→ **PASSAGE PROVIDED**:

A Python toolkit for training multilingual BPE tokenizers with support for dataset streaming and efficient processing.
✅ Status: Fully Working - Successfully tested with multilingual tokenizer training!
- Multilingual tokenizer training with configurable language mixing
- HuggingFace dataset integration with streaming support
- MosaicML Streaming format conversion for efficient training
- Flexible configuration using YAML + CLI overrides
- Memory-efficient processing with dataset streaming
Uses uv
for package management:
uv sync
uv sync
# Convert HuggingFace datasets to efficient MosaicML Streaming format
# This downloads and converts 40 human languages + 10 programming languages
./init_datasets.sh
# Or convert specific datasets manually:
uv run convert-hf --dataset HuggingFaceFW/fineweb --subsets sample-10BT --target-column text --output fineweb
# Quick test with tiny config (100K samples, ~2 minutes)

→ **DATA SECTION**:
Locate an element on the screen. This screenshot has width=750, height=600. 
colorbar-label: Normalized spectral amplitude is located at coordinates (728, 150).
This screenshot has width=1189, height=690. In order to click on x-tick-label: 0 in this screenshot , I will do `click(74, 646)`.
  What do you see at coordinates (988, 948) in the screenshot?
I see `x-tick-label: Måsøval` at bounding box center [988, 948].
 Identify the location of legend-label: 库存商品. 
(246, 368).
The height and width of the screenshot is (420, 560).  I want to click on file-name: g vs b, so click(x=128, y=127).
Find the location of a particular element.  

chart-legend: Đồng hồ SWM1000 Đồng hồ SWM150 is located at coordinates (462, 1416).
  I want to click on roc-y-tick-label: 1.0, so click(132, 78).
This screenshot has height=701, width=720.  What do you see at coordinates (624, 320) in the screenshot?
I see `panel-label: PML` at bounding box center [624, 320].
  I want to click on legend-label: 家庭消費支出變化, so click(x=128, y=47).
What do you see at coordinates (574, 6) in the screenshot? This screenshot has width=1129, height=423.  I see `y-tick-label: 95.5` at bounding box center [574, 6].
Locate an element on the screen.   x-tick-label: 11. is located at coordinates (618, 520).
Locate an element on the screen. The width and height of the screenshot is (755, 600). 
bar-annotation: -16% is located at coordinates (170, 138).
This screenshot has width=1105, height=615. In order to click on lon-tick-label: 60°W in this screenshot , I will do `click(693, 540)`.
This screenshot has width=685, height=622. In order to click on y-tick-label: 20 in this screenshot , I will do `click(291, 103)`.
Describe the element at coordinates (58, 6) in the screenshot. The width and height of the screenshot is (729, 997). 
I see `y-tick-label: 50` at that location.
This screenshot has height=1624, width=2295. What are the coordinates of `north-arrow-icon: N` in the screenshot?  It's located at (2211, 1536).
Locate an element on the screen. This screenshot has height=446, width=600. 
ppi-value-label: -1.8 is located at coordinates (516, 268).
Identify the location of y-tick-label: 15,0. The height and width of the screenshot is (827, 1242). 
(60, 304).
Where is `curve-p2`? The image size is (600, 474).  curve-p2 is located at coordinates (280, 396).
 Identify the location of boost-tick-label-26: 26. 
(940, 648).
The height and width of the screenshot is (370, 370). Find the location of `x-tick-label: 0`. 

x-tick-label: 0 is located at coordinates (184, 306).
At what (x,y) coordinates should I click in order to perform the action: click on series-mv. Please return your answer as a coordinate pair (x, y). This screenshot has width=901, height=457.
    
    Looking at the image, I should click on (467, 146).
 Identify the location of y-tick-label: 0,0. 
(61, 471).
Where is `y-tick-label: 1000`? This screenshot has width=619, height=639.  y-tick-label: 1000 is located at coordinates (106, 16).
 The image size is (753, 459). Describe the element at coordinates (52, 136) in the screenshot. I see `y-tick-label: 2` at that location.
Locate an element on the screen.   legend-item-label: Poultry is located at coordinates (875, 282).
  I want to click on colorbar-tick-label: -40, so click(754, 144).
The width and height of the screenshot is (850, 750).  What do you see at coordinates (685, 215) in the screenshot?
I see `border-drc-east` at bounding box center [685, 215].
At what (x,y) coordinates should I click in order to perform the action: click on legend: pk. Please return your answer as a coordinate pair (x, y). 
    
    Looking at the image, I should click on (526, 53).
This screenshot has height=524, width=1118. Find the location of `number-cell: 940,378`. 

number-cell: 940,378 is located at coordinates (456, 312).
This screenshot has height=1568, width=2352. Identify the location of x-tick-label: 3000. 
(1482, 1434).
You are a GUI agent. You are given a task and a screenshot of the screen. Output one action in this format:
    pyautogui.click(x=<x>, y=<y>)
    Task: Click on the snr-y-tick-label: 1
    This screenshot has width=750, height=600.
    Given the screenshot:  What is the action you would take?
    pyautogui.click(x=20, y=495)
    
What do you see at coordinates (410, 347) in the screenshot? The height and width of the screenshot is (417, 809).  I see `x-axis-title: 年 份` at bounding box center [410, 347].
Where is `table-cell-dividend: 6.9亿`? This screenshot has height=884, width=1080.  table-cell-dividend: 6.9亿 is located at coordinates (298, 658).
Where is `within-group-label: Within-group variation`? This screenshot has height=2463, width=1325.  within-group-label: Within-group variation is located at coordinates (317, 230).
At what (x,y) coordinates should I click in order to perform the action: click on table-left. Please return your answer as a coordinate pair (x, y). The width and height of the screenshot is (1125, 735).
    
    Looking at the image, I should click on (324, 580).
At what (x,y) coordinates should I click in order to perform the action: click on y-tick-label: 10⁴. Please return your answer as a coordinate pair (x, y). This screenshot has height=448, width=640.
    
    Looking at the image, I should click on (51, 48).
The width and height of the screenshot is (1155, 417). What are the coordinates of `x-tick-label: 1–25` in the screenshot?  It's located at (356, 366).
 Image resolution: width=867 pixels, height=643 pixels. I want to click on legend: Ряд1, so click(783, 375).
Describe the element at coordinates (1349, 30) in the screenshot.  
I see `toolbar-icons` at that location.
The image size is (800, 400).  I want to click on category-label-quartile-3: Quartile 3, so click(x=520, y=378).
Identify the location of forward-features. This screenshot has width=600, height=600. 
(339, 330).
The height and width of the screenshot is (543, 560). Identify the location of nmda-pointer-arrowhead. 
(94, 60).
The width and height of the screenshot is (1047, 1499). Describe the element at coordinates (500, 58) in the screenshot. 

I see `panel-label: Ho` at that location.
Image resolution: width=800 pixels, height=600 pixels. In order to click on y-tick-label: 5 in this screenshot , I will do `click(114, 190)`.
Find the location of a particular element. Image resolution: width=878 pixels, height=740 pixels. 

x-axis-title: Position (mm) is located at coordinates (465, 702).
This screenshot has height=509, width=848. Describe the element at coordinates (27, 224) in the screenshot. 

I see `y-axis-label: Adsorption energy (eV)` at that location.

→ **PROBLEMS TO WORK ON**:
(a) Copy everything in the tokenizer README from "A Python toolkit" down to "multilingual tokenizer training!".
(b) From the entries, repeat only the lines from the one containing "coordinates (298, 658)." down to the one containing "coordinates (317, 230).".
The tokenizer README and the entries have nothing to do with each other.

→ **ANSWERS BELOW**:
(a)
A Python toolkit for training multilingual BPE tokenizers with support for dataset streaming and efficient processing.
✅ Status: Fully Working - Successfully tested with multilingual tokenizer training!

(b)
Where is `table-cell-dividend: 6.9亿`? This screenshot has height=884, width=1080.  table-cell-dividend: 6.9亿 is located at coordinates (298, 658).
Where is `within-group-label: Within-group variation`? This screenshot has height=2463, width=1325.  within-group-label: Within-group variation is located at coordinates (317, 230).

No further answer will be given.